Но мы с Энджелом расстанемся едва ли. Так что стоит за его откровениями?
— Рэй заставил меня переспать с родной матерью.
Не знаю, чего я ожидал, но уж точно не этого.
— И ты это сделал? Ты просто покорно выполнил то, что он требовал?
Энджел хмыкнул:
— Покорно. Не рыпаясь.
— А твоя мать? Она тоже была покорной? Она не просила тебя прекратить это безумие?
— Нет. Она просила меня продолжить, — и вновь смех Энджела ранил мои нервы. — Не останавливаться ни на минуту.
Я почувствовал дурноту. Меня как будто с ног до головы вывалили в грязи и душа моя протестовала. Я не хотел больше этого слушать.
Чокнутая семейка!
— Потому что пистолет со взведённым курком был приставлен к голове Сандры. И я знаю Рэя. Увы! Он бы не остановился. Он бы выполнил угрозу — собственной рукой пристрелил родную дочь и не дрогнул. Чтобы спасти жизнь сестре я был вынужден насиловать родную мать, а Сандра — наблюдать картину со стороны. Семейная идиллия по Рэю Кингу.
Вижу, Элленджайт, он уже не кажется тебе таким очаровательным, как в вашу первую встречу? Может быть даже, ты хочешь его меньше?
— Вообще не хочу. На сегодня с меня вас довольно. Всех ваших семейных ужасов на один вечер хватит с лихвой. Поехали уже, а?
— Счастливец ты, — со вздохом завёл машину Энджел. — Ты можешь просто вот так взять, всё отшвырнуть и уехать. Пока ещё можешь. Не становись Рэю поперёк дороги, Элленджайт, если у тебя есть хоть кто-то, кем ты дорожишь. Он смешает тебя с грязью и заставит лизать себе языком сапоги, трясясь за жизнь того, кто тебе дорог.
— Не так страшен чёрт, как его малюют, — зло процедил я сквозь зубы.
— Это смотря какой чёрт. Я тебя предупредил, а дальше смотри — дело твоё.
Я кивнул.
Оставшуюся недолгую часть пути мы проделали в молчании и сухо распрощались на пороге отеля.

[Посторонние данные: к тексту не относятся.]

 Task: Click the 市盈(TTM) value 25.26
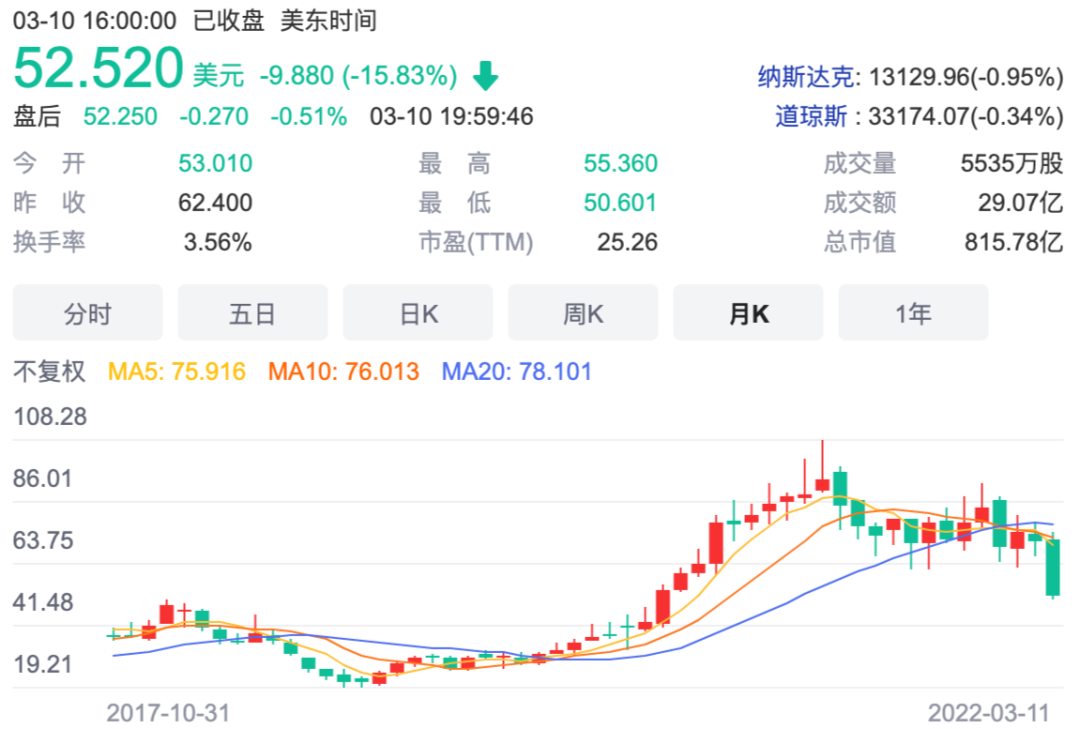(624, 242)
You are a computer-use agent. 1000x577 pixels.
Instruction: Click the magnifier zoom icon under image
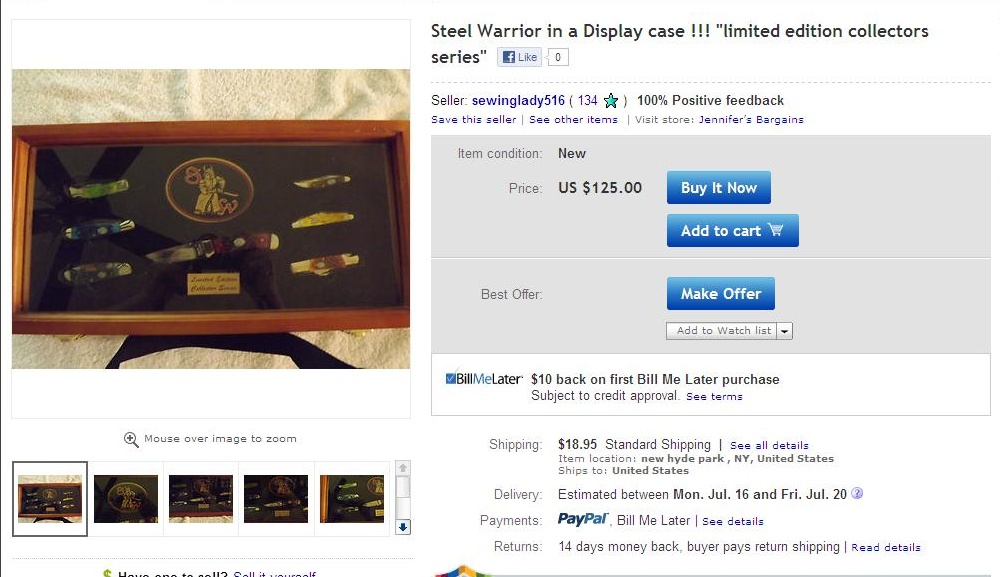coord(131,439)
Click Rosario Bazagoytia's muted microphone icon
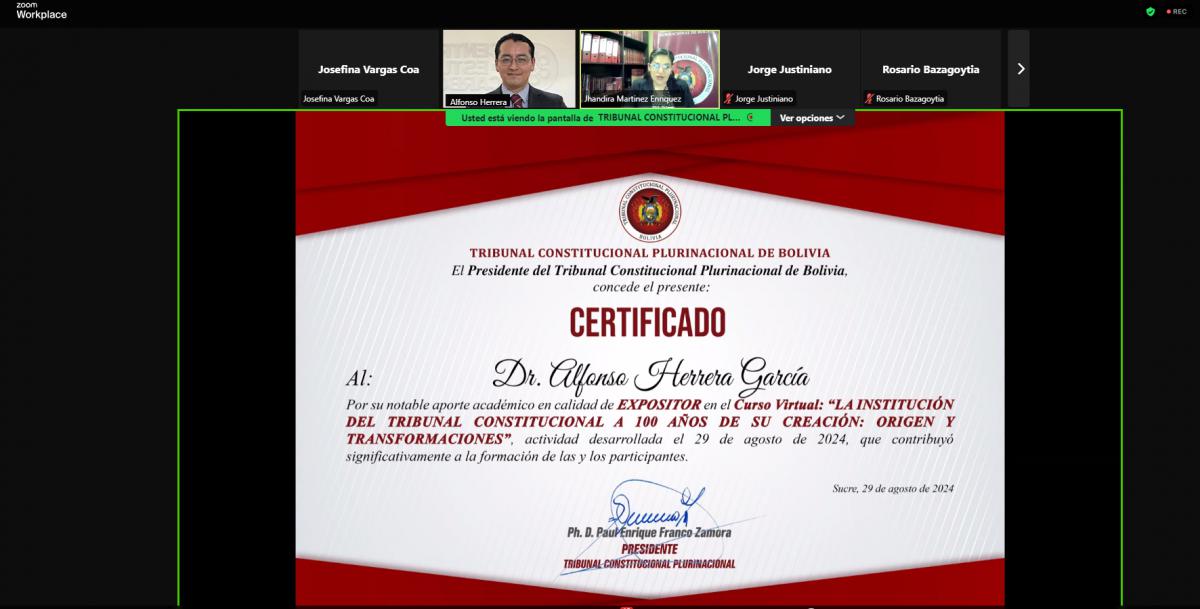The image size is (1200, 609). pyautogui.click(x=869, y=99)
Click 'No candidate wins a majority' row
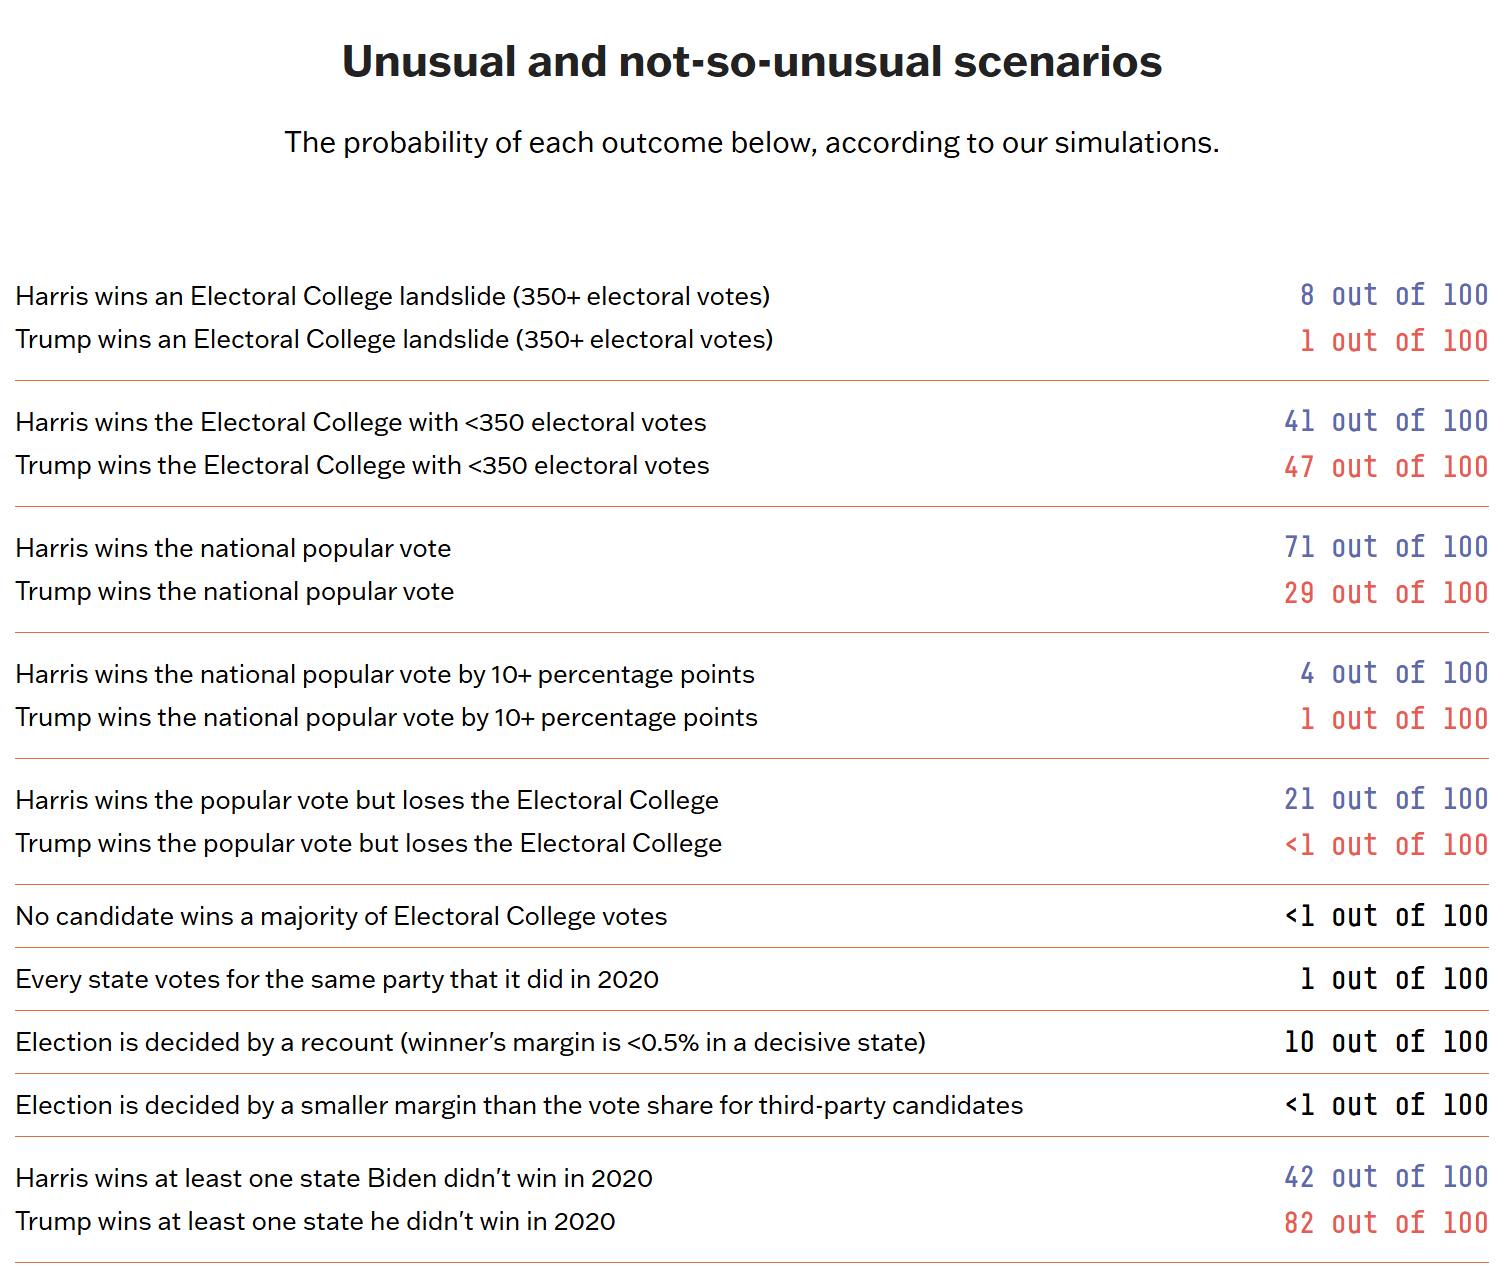This screenshot has height=1279, width=1509. [341, 917]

Я чувствовал себя эмоционально опустошённым, выжитым, словно лимон. Гнетущее чувство того, что всё в этом мире тщетно и грязно, не оставляло меня ни на минуту.
Это было как грязь, только въедающаяся в душу.
И мне отчаянно, словно глоток свежей воды нужен был кто-то настолько же чистый и светлый, насколько темны, страшны и неприглядны, несмотря на весь свой внешний лоск, были Кинги.
На ум приходила только одна кандидатура — Катрин.
«Жертвенный агнец», — как презрительно посмел отозваться о ней Рэй.
Час был не ранний, но и не настолько поздний, чтобы мой визит выглядел неприемлемым.
Бра тускло светились со стены.
За окнами продолжал падать снег, вычерчивая белые полосы на чёрной простыне ночи.
На мгновение застыв перед дверью Катрин, я упёрся пылающим лбом в прохладную, гладкую стену. Чувствовать под собой её незыблемую прохладу было приятно.
Стены — это нечто незыблемое. Или кажущееся таковым, но даже если и так, лучше иллюзия, чем полное ничто.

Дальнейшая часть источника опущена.